[[ EXERCISE MATERIAL, beginning ]]

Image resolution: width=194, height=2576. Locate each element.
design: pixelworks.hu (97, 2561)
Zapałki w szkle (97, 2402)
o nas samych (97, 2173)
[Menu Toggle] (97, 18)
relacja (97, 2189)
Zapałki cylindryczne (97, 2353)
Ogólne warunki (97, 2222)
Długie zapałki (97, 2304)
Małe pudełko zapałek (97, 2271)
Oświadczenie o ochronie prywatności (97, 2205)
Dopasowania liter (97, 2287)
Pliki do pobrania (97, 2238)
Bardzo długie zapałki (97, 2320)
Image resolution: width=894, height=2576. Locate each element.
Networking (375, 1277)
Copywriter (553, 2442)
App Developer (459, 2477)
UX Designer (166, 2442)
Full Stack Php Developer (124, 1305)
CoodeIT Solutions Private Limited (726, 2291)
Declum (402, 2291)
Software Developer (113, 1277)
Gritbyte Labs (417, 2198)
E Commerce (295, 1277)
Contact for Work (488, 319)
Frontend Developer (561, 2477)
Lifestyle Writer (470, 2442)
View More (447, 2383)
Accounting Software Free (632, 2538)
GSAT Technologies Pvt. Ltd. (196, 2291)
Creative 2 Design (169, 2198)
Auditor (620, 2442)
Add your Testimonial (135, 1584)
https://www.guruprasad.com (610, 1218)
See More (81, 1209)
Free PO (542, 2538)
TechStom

[[ EXERCISE MATERIAL, end ]]
[[ EXERCISE MATERIAL, beginning ]]

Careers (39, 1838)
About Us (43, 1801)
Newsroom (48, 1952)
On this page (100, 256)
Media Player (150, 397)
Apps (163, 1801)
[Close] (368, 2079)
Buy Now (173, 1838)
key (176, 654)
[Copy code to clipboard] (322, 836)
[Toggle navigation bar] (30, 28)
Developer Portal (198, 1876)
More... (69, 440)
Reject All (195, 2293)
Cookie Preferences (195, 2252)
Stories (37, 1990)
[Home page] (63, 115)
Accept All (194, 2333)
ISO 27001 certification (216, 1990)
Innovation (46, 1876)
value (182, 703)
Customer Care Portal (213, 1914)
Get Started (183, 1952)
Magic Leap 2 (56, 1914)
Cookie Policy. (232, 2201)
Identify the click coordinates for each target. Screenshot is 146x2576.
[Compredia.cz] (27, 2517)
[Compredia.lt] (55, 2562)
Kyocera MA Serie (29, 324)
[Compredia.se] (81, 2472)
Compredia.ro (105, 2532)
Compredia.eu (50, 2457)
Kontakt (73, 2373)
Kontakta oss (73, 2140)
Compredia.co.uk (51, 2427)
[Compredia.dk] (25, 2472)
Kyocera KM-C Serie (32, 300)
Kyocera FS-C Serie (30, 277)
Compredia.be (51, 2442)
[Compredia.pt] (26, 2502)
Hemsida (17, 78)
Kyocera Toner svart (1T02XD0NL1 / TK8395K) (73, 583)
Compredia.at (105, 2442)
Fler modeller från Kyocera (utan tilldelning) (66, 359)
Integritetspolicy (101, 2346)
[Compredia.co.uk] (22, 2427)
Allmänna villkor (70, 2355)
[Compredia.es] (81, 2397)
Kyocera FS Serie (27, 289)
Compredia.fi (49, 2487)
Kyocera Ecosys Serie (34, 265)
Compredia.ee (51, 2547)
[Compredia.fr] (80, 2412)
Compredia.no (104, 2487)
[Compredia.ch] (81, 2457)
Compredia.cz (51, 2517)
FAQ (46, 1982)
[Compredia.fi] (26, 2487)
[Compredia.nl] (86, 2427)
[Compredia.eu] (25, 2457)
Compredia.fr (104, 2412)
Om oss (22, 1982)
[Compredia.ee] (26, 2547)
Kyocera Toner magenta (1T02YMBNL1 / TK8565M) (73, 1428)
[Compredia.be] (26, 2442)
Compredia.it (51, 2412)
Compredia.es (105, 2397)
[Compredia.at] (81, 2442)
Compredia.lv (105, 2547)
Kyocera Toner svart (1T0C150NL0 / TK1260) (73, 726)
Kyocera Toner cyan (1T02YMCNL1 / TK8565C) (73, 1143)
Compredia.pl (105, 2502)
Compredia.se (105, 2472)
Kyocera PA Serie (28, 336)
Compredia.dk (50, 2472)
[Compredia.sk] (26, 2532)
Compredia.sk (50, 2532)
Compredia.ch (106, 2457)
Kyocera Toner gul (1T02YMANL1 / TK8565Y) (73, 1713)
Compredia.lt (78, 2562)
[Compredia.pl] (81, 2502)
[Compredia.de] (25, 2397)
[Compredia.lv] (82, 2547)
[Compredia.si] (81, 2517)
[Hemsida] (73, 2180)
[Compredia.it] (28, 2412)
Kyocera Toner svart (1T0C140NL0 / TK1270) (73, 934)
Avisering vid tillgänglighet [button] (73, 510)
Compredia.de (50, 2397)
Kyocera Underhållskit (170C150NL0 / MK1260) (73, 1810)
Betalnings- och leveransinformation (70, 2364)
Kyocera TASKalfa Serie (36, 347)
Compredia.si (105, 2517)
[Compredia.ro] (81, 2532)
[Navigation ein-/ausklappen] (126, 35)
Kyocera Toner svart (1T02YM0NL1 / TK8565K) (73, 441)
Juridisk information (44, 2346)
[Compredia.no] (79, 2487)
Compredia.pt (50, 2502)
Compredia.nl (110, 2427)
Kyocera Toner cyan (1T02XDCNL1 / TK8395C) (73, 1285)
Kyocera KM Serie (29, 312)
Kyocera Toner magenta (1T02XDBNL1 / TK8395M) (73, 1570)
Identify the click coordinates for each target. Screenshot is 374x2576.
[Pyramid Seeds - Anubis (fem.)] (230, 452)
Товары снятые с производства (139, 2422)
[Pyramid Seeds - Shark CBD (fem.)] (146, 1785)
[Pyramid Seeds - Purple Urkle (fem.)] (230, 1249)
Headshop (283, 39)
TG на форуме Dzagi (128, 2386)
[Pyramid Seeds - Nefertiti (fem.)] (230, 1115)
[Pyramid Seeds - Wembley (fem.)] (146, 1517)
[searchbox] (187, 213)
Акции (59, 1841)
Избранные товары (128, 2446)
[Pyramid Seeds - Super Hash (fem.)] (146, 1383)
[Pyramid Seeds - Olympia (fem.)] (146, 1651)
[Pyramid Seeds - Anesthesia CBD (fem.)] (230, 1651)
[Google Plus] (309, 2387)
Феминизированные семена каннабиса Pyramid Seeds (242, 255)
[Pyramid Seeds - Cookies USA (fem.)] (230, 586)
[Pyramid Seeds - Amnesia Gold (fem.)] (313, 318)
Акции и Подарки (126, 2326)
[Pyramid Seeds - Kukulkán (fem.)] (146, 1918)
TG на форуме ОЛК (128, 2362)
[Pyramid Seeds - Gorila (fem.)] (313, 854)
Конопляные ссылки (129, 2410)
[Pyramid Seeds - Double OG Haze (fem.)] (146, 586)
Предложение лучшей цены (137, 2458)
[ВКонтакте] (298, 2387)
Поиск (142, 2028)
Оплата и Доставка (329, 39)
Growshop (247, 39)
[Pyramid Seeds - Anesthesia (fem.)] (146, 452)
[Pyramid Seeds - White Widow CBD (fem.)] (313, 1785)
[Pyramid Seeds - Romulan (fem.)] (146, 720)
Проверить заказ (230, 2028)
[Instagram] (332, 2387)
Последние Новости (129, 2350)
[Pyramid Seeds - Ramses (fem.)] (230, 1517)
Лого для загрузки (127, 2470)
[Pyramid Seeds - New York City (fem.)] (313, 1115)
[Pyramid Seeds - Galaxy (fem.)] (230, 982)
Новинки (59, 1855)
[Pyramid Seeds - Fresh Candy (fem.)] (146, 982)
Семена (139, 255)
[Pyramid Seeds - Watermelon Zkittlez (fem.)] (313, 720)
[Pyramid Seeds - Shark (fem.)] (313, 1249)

[[ EXERCISE MATERIAL, end ]]
[[ EXERCISE MATERIAL, beginning ]]

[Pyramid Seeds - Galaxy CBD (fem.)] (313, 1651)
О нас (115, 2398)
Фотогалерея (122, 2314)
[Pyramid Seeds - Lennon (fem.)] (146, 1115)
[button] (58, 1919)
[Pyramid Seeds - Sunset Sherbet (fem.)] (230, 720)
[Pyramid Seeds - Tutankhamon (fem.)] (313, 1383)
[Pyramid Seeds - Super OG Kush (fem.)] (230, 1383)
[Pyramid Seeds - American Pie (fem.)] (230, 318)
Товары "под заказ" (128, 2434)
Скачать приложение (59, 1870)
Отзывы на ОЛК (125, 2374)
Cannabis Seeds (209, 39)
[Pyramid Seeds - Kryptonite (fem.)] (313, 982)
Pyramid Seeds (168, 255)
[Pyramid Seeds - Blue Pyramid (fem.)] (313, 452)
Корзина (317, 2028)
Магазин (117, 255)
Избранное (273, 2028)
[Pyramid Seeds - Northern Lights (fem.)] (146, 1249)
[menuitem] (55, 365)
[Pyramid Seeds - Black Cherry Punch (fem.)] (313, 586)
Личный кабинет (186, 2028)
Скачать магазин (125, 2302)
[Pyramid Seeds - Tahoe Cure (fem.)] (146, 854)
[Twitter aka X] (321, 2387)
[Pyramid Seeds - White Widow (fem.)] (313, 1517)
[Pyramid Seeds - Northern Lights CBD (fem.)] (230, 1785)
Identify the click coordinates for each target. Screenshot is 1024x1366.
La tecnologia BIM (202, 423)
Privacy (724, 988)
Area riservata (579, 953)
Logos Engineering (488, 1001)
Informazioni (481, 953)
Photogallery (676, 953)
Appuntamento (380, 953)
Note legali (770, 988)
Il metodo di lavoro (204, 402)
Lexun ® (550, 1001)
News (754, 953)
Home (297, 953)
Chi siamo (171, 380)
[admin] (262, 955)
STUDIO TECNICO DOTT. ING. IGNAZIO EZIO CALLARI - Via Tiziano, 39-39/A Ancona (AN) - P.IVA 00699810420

[[ EXERCISE MATERIAL, end ]]

TASK ITEM: Within the material above, output exactly the lines from the one with "Image resolution: width=194, height=2576." through the one with "Oświadczenie o ochronie", end lines included, and nothing besides.

ANSWER AREA:
Image resolution: width=194, height=2576. Locate each element.
design: pixelworks.hu (97, 2561)
Zapałki w szkle (97, 2402)
o nas samych (97, 2173)
[Menu Toggle] (97, 18)
relacja (97, 2189)
Zapałki cylindryczne (97, 2353)
Ogólne warunki (97, 2222)
Długie zapałki (97, 2304)
Małe pudełko zapałek (97, 2271)
Oświadczenie o ochronie prywatności (97, 2205)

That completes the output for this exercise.